南相馬市の生産者

安心なトマトの豊作を目指して
原町区
仲野内勇作さん

南相馬市原町区で、トマトやブロッコリーなどを生産する仲野内勇作さん。
就農して十年、地の利に合わせたトマト生産の歩みを伺いました。

子どもたちの収穫体験

7月のある日、原町区にある仲野内勇作さんのトマト栽培ハウスに、元気な子どもたちが集まりました。原町第二小学校の小学生約30人の収穫体験です。

ここ数年、毎年一校のペースで農業体験を頼まれているという仲野内さん。

「うちの子どもが地元の小学校に通っていたつながりから、体験ができないかと声をかけられたのがきっかけです。今は農家の子は少なく、なかなか実がなっているところや収穫するところを見たことがないと思います。」

丸々と大きなトマトを手にした子どもたちはとっても嬉しそう!
この日はもぎたてのお土産を、お家で美味しくいただいたことでしょう。

7,840本の手入れ

定番の野菜として人気のあるトマト。仲野内さんがつくっている品種は「麗夏(れいか)」と「麗月(れいげつ)」です。

「スーパーでもよく出回っている品種に『桃太郎』があります。
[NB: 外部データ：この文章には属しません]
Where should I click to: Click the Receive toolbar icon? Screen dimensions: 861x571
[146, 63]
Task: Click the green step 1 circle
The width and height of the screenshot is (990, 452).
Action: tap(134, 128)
桃太郎は果肉が柔らかいのに対し、麗夏や麗月は果肉が硬めで、桃太郎に比べると出回っている数が少ない品種です。

トマトは赤く熟してから収穫するイメージがありますが、実際は、実が青いうちに収穫しています。それは、収穫してからスーパーに並ぶまでに数日かかり、そこで追熟するからです。赤くなってから収穫すると、輸送の段階で柔らかくなりすぎて傷んでしまうんです。噛んだ時にある程度歯ごたえがあったほうがおいしいので、その塩梅を考えて収穫しています。」

トマトは家庭菜園でも人気がありますが、プロである仲野内さんはどのように育てているのでしょうか。
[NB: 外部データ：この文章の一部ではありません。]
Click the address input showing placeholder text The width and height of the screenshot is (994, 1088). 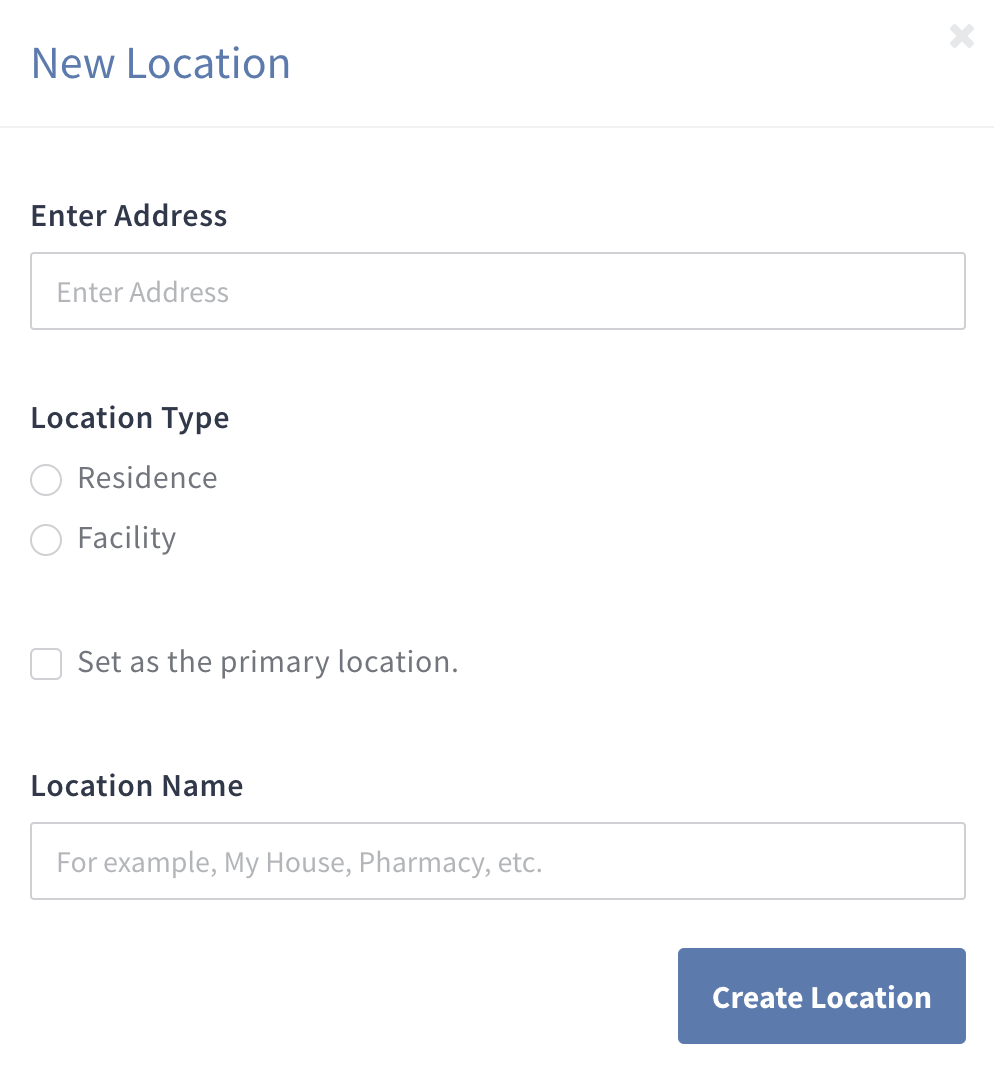tap(497, 291)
「うちでは4月頭に苗を購入し、ポットに移し替えて5月上旬頃まで育てます。トマトは、毎日の気温を一日ずつ足していって1,000度になると収穫期といわれています。収穫シーズンは6月上旬〜8月。この間はほぼ毎日収穫作業を行なっていて、多い日には1,000kg〜1,200kgの収穫があることもあります。
寒くなるにつれ収穫頻度が下がり、11月頃にその年のトマトは終わり。レタスや水菜などの冬の野菜に切り替えていきます。」

仲野内さんのトマト栽培ハウスの中には、なんと7,840本ものトマトの苗が!
当たり前ですが、家庭菜園とは違うスケールのすべてを、手作業で管理しています。
苗をよく見ると、トマトの黄色い花に赤い印が。

「人工受粉を終えた証として、食紅がつけています。受粉の働きをするハチは、気温が高いと働かなくなるので、より確実に受粉ができるように手作業で受粉作業をしています。夏場は一週間〜10日で次の花がつくので、一週間に一度は受粉作業をしていることになります。夏場で一番手がかかるのは、やはりトマトですね。」

土の代わりはヤシガラ

震災前まで、車のディーラーで整備士として働いていた仲野内さん。2012年10月に、農家のご両親のもとで就農しました。
ご両親が育てていた作物の一つであるトマトを一人前に作れるようにと励み、今、トマトの肥料の管理は仲野内さんが担当しています。

しかし、自然環境の影響が行く手を阻みました。

「元々は土で育てていたトマトですが、土壌には、作物が突然枯れてしまう青枯病(あおがれびょう)の菌があり、その影響をもろに受けるようになってしまいました。
試行錯誤の末、土に植えるのではなく大きなポットにヤシガラを入れ、そこにトマトの苗を植えて育てる方法に落ち着きました。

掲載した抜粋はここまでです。